= Mark Lubbock =

British composer (1898–1986)

Mark Hugh Lubbock (17 November 1898 – 10 November 1986) was a British conductor and composer, especially of operetta and light music.

== Life ==
Lubbock was born in Downe, Kent, the son of Hugh Nevile Lubbock and Margaret Tiarks. His grandfather was the Kent county cricketer Sir Nevile Lubbock, and his cousin was the politician Eric Lubbock, 4th Baron Avebury. He was educated at Eton College, and later in Dresden. He also served in World War I with the Royal Artillery and the Labour Corps.

He began his career as a singer in the choruses of several musical comedies, making his conducting debut with theatrical touring companies in 1920, initially with the Shaftesbury Theatre. The earnings from this funded his study period in Dresden, where he also became a répétiteur and assistant conductor to Kurt Striegler. In 1933, he and Harry S. Pepper were recruited by the BBC, both being noted as "established composers of light music". Lubbock was the BBC's Light Music Conductor from 1933 to 1944, replacing Stanford Robinson.
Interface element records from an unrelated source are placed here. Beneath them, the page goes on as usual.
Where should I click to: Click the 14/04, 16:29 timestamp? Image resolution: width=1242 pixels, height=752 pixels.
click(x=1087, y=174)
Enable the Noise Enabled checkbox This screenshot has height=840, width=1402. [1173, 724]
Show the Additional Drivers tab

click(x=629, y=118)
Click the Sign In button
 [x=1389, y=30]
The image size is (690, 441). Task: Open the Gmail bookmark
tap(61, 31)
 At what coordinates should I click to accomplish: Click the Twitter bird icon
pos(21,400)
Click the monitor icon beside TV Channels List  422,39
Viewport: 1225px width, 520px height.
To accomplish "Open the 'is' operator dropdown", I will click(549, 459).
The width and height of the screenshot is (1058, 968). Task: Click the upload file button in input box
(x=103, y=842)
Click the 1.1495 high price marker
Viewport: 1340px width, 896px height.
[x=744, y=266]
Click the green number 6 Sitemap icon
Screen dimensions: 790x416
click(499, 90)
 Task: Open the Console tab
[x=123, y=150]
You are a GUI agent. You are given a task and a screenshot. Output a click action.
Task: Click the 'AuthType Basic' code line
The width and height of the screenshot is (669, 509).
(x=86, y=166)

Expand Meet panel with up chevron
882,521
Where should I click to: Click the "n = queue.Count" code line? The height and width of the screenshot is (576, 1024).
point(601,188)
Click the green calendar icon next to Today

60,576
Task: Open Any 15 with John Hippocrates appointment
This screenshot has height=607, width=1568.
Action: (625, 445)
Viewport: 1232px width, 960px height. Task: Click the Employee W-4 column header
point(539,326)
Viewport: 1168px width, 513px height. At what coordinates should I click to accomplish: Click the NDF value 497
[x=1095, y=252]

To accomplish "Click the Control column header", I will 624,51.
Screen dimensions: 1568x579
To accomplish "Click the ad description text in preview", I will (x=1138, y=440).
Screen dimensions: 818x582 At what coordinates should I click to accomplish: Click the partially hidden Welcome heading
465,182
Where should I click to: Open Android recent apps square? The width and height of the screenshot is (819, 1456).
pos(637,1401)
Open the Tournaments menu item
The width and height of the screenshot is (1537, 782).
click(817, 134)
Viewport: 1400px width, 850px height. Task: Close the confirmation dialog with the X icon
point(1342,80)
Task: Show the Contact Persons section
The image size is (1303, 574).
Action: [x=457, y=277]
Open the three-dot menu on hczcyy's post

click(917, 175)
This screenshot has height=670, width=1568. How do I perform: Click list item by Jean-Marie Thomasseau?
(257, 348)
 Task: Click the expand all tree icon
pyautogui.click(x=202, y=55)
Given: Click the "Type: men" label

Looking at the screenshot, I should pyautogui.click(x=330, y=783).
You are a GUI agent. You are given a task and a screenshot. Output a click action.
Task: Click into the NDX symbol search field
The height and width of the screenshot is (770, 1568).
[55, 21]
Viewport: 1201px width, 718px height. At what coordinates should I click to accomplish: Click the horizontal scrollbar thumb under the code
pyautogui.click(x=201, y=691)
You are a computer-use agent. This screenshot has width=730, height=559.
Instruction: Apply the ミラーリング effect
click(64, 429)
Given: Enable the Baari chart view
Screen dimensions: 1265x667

On 15 January 1930 he married the writer Bea Howe, author of the group biography A Galaxy of Governesses (1954), regular contributor to Country Life and a close friend of Sylvia Townsend Warner. They lived in Kensington, London and at The Old Forge, Althorne in Essex. Lubbock also had a relationship with the actress Barbara Shotter (sister of Winifred Shotter), with whom he had a daughter.

Lubbock appeared as a castaway on the BBC Radio programme Desert Island Discs on 15 June 1974.

== Works ==
His 1931 operetta The King Can Do No Wrong was one of the first to be commissioned and broadcast by the BBC specifically for radio broadcast. It was one of at least 12 musical comedies he wrote in collaboration with the playwright and BBC producer C. Denis Freeman, including Seat in Hyde Park (1931), His Majesty Proclaims, Fame in a Night, Uplift, Wonderful Weekend (1932) and The Castle on the Hill (1933). A later radio operetta was The Rose and the Violet (1942), with book and lyrics by Barbara Cartland, set against the Edwardian background of Rotten Row.

His other compositions include light orchestral pieces such as Fiesta, Polka Dots, and Saltarello. One such piece, Moon Lullaby, was featured in "Arrival", the first episode of cult classic television series The Prisoner. In addition, Lubbock wrote songs such as A Smuggler's Song, Blackbird in the Apple Tree, Dance Again, Lullaby River, The Whispering Poplar, and Winter Rose. He also wrote the incidental music for the 1952 London production of An Italian Straw Hat at the Old Vic.

In 1962 Lubbock published a reference work, The Complete Book of Light Opera, a book of synopses conceived as a companion to Kobbé with an American section by David Ewen.